Error in if (colSd != 0) res[, i] <- (x[, i] - colMean)/colSd else res[,  : 
  missing value where TRUE/FALSE needed

the code in R is this:

# Modelo de Trinamento de uma Rede Multi-Layer Perceptron
library(RSNNS)

#carrega dados funcionando
Dados= read.delim("~/TrainingDataset.txt",
                  header = FALSE,
                  sep = ",",
                  quote = "\n\r")


# Embaralha os exemplos
Dados <- Dados[sample(1:nrow(Dados),length(1:nrow(Dados))),1:ncol(Dados)]

# Determinas os atributose a classe
DadosValues <- Dados[,1:30]
DadosTargets <- decodeClassLabels(Dados[,31])


# Divide o conjunto de dados em treinamento e teste uma proporcao escolhida
Dados <- splitForTrainingAndTest(DadosValues, DadosTargets, ratio=0.15)

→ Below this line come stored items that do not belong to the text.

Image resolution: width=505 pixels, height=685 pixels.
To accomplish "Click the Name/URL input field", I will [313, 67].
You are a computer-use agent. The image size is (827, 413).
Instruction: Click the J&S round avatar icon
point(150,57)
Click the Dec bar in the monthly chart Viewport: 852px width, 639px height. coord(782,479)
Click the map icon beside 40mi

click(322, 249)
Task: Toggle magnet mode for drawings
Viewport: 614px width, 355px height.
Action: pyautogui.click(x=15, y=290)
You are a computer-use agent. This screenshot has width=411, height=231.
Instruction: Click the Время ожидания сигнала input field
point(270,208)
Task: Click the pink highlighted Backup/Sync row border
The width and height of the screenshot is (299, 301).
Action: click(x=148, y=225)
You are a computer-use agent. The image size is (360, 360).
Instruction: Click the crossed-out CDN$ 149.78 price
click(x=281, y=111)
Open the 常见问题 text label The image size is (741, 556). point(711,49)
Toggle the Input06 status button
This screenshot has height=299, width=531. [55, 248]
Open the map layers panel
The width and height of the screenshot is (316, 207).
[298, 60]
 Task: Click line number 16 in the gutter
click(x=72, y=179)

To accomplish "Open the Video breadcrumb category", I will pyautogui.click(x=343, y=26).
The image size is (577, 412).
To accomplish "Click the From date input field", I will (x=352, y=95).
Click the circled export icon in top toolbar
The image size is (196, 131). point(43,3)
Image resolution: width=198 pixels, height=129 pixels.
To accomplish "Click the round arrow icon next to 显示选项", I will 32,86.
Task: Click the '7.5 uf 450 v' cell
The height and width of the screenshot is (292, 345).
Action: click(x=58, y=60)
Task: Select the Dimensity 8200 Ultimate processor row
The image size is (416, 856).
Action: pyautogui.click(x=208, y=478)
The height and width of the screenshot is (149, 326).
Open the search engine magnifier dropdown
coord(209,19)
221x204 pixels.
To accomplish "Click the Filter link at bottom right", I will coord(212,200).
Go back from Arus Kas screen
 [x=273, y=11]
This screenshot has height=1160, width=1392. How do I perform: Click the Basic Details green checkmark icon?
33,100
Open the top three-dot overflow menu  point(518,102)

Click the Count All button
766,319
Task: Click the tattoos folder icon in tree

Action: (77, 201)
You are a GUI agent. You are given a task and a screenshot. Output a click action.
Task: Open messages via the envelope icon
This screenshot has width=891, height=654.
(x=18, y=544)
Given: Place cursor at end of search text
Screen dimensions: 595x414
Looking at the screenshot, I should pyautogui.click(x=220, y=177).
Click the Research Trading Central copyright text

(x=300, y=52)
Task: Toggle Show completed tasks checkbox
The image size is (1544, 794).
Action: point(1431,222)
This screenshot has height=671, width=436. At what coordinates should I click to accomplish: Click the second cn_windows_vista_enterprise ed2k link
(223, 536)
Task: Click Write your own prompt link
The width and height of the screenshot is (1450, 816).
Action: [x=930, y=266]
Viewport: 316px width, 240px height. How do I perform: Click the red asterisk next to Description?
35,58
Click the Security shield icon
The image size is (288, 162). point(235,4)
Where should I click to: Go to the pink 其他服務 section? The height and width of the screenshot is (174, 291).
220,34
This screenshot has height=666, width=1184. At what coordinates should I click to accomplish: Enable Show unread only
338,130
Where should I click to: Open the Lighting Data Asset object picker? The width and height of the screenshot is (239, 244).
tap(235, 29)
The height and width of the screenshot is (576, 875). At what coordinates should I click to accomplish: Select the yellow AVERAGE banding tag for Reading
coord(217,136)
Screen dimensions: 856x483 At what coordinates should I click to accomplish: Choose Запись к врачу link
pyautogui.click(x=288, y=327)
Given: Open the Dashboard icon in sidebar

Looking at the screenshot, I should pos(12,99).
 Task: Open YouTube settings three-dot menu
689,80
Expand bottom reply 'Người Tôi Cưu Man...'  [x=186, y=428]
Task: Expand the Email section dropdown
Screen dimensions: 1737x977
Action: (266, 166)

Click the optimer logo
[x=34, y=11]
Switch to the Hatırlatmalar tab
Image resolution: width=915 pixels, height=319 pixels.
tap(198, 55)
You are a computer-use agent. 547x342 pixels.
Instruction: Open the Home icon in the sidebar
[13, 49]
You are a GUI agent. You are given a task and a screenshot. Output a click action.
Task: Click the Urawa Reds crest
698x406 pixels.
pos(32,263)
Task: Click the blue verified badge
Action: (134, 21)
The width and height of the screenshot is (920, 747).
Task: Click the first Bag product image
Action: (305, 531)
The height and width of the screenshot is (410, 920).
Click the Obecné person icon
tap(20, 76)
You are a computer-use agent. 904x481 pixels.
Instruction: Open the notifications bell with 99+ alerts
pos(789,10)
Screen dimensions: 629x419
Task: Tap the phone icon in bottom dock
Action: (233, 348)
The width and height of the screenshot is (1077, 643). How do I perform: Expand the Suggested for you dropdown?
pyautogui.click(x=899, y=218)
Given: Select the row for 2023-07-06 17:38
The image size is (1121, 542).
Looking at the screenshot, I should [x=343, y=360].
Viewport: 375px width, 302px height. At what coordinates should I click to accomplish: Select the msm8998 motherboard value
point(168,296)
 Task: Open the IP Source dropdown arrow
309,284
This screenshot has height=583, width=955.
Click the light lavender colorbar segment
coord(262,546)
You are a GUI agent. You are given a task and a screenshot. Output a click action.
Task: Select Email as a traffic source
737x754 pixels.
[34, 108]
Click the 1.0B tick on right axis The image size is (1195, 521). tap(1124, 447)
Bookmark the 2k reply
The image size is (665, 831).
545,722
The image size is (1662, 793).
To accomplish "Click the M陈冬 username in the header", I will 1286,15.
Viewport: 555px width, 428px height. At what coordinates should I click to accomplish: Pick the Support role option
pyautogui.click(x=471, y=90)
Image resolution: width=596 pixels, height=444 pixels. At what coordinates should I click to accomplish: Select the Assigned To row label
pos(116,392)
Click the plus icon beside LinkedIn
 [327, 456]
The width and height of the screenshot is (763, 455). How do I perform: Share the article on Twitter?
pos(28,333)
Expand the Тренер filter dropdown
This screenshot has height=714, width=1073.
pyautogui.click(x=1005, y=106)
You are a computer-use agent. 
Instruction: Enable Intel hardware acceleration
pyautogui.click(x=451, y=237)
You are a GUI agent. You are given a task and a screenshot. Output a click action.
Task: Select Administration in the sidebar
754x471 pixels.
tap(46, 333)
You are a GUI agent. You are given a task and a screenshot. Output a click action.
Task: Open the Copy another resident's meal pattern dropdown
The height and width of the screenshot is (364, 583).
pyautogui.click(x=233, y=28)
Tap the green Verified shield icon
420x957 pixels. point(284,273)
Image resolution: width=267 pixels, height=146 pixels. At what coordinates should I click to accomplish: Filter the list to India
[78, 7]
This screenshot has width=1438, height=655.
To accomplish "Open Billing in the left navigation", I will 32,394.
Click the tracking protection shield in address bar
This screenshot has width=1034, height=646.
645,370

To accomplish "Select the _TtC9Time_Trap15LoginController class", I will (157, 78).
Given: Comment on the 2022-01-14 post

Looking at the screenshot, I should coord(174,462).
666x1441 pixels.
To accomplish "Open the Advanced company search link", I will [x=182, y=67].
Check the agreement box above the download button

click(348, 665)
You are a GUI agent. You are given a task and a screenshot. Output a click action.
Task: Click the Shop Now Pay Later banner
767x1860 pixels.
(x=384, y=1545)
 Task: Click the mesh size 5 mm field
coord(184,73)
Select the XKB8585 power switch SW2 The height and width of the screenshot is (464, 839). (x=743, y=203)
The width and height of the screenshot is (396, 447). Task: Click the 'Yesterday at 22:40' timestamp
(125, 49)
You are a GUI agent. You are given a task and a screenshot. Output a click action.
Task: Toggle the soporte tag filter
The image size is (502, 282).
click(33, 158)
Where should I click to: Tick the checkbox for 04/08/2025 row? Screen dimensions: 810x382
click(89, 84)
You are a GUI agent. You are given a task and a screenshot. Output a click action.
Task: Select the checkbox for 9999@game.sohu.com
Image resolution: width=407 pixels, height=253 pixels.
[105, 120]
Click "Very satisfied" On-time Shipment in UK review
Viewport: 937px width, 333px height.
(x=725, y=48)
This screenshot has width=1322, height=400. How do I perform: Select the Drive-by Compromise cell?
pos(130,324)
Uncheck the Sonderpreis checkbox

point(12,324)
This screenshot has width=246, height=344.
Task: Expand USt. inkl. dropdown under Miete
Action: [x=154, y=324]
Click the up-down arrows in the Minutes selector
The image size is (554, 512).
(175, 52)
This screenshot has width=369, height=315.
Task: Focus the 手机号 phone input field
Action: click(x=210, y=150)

# Normaliza o conjunto de dados para uma faixa de representacao igual para odos atributos
Dados <- normTrainingAndTestSet(Dados)

# Gera o modelo MLP (Multi-Layer Perceptron com SIZE neurônios) treinado.
model <- mlp(Dados$inputsTrain, Dados$targetsTrain, size=5, learnFuncParams=c(0.1), 
             maxit=50, inputsTest=Dados$inputsTest, targetsTest=Dados$targetsTest)


summary(model)
#model
weightMatrix(model)
extractNetInfo(model)


par(mfrow=c(2,2))
plotIterativeError(model)


# Caldulando as saidas prvistas pela rede MLP
predictions <- predict(model,Dados$inputsTest)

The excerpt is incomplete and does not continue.